Plastic silver Xmas bulbs       Kurt S. Adler
Knife                           I had this on hand
Sandpaper                       I had this on hand
AA Battery box                  Pololu
AA Batteries                    CVS
2 strand mini electrical wire   Dollhouse Heaven
Shrink tubing                   Dollhouse Heaven
1.5 volt LED bulb               Dollhouse Heaven
Solder & soldering iron         I had on hand
Super Glue                      Loctite
Lead Tape                       Find Tape

Optional material:
Plastic spray paint             Rustoleum
Painter's tape                  3M
Polymer clay                    Sculpey
Pasta Machine                   Amsco

Procedure:

  • Tape off the switch of the battery box and spray with plastic spray paint.  Set aside to dry. 
  • Insert the 2-strand electrical wire into the aluminum tube to prevent kinking while bending the tube into a curve.  Then bend the wire.

....

### Work to complete
Resume the craft instructions after the step about bending the wire, writing the next steps of the procedure. This material has no connection to the craft instructions.

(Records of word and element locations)
....

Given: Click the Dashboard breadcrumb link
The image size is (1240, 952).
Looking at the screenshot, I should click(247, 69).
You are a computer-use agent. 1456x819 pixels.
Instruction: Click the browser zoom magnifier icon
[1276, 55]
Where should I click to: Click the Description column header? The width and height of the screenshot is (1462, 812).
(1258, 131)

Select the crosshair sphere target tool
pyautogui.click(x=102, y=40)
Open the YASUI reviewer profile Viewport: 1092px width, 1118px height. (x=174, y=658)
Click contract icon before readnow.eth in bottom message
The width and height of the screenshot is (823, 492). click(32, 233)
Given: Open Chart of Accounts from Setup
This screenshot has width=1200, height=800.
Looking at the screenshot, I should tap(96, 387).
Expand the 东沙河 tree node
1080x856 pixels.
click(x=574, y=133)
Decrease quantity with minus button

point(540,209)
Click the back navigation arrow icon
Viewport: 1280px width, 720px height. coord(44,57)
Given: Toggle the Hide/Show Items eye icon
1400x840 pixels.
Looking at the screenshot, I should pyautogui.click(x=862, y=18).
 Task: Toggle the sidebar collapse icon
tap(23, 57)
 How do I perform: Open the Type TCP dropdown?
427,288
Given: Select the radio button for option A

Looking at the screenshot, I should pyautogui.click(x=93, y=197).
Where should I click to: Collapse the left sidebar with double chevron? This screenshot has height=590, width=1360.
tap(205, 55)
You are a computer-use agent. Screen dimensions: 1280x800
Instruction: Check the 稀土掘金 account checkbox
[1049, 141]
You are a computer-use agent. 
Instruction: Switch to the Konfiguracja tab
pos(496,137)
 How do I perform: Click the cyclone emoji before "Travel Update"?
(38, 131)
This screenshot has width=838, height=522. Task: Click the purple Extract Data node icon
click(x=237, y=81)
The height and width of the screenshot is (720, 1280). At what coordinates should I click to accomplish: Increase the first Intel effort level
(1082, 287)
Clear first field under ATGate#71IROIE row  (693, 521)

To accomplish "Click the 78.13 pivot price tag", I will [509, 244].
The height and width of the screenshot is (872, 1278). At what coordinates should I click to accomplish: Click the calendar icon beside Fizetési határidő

....

### Response below
  • I used 3 colors of Sculpey clay to fashion a "marble" cover for the battery box.  I chopped the white into 1/8" bits, and added small, ball-bearing size bits of black and pewter (which has a nice sparkle to it like real marble).  I rolled this into a log and twisted and folded it until it was nicely streaked.  The I put this through a pasta maker, and cut out the sides and top of the box.  The top also needs a hole for the tube to fit through.  Once baked, I used Loctite gel glue to glue the sides and top together.
  • Using a hot knife (I run mine through the flame of my gas stove), slice off part of the Christmas ornament on the side with the opening for the wire.  Sand the edges smooth.  Take a straightened out paperclip, heat that, and push into the ornament to make a hole for the tube to pass through.
  • Strip the wires from the battery box and the 2-strand wire to a size you feel comfortable with.  It should be less than an inch, the smaller the better.  Feed a small piece (just long enough to cover the bare wires plus a little extra) of shrink tube onto wire, and the solder the wires from the 2-strand wire to the wires from the battery box.  Heat the shrink tube to fit tight.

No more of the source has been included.